Supplied text -
+ + + +
At that point the chair of the Royal Commission, Judge Coral Shaw, announced it would use its extensive powers to investigate the allegations and the Government’s response, including examining the extent to which the Police and professional bodies were aware of the serious allegations of abuse, and failure to take appropriate steps to respond during the Unit’s operation and subsequently; in addition the extent to which they protected children and adolescents from abuse, and held perpetrators to account, and the adequacy of the state’s redress to survivors at the Unit.



Royal Commission of Inquiry Hearing:


There are four parts to how the inquiry works.


  • It begins with setting the Terms of Reference;

  • It then moves to an information and evidence-gathering phase;

  • Then formally hearing from survivors, together with other evidence and research;

  • The Commission will then make recommendations to the Governor-General in their formal report.


The recommendation by the United Nations Committee was that the New Zealand Government provide the complainant with access to appropriate redress including compensation.


The Royal Commission, however, has no power to provide compensation.
+ + + +
Task statement -
Copy out the Royal Commission passage above word for word, from its first line to its last.
+ + + +
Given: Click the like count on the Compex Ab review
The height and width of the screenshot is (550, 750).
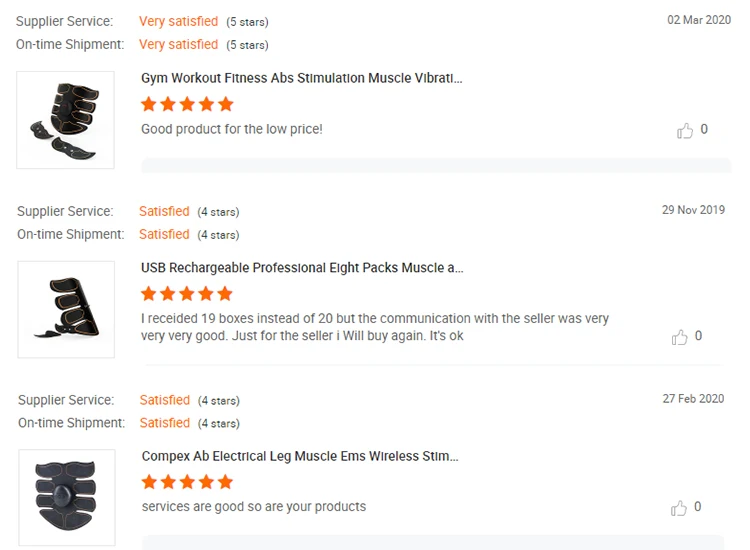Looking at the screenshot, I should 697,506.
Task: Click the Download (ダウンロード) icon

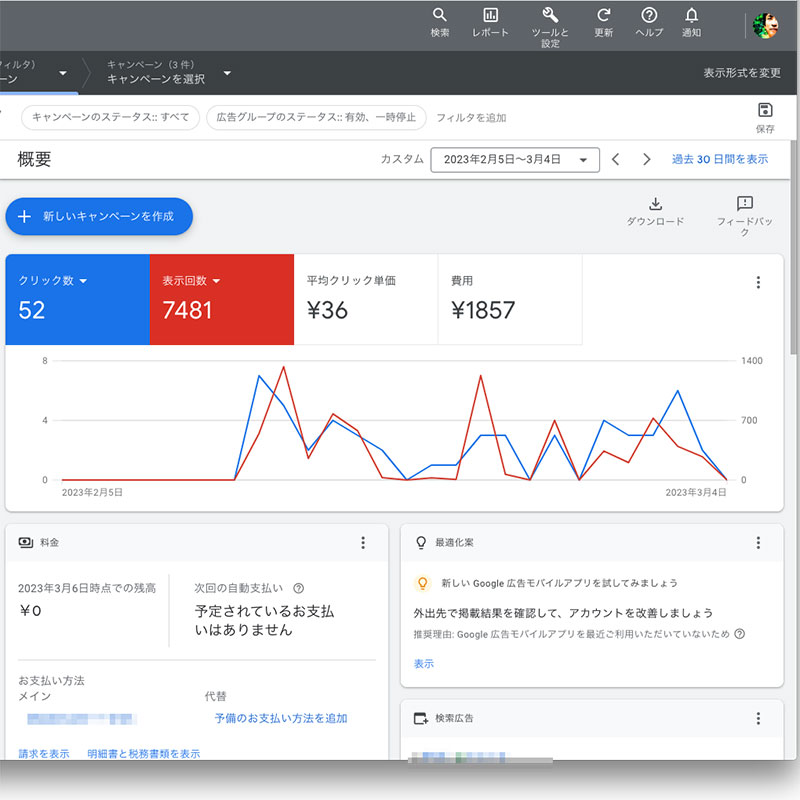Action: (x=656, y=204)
+ + + +
Response to this task -
At that point the chair of the Royal Commission, Judge Coral Shaw, announced it would use its extensive powers to investigate the allegations and the Government’s response, including examining the extent to which the Police and professional bodies were aware of the serious allegations of abuse, and failure to take appropriate steps to respond during the Unit’s operation and subsequently; in addition the extent to which they protected children and adolescents from abuse, and held perpetrators to account, and the adequacy of the state’s redress to survivors at the Unit.



Royal Commission of Inquiry Hearing:


There are four parts to how the inquiry works.


  • It begins with setting the Terms of Reference;

  • It then moves to an information and evidence-gathering phase;

  • Then formally hearing from survivors, together with other evidence and research;

  • The Commission will then make recommendations to the Governor-General in their formal report.


The recommendation by the United Nations Committee was that the New Zealand Government provide the complainant with access to appropriate redress including compensation.


The Royal Commission, however, has no power to provide compensation.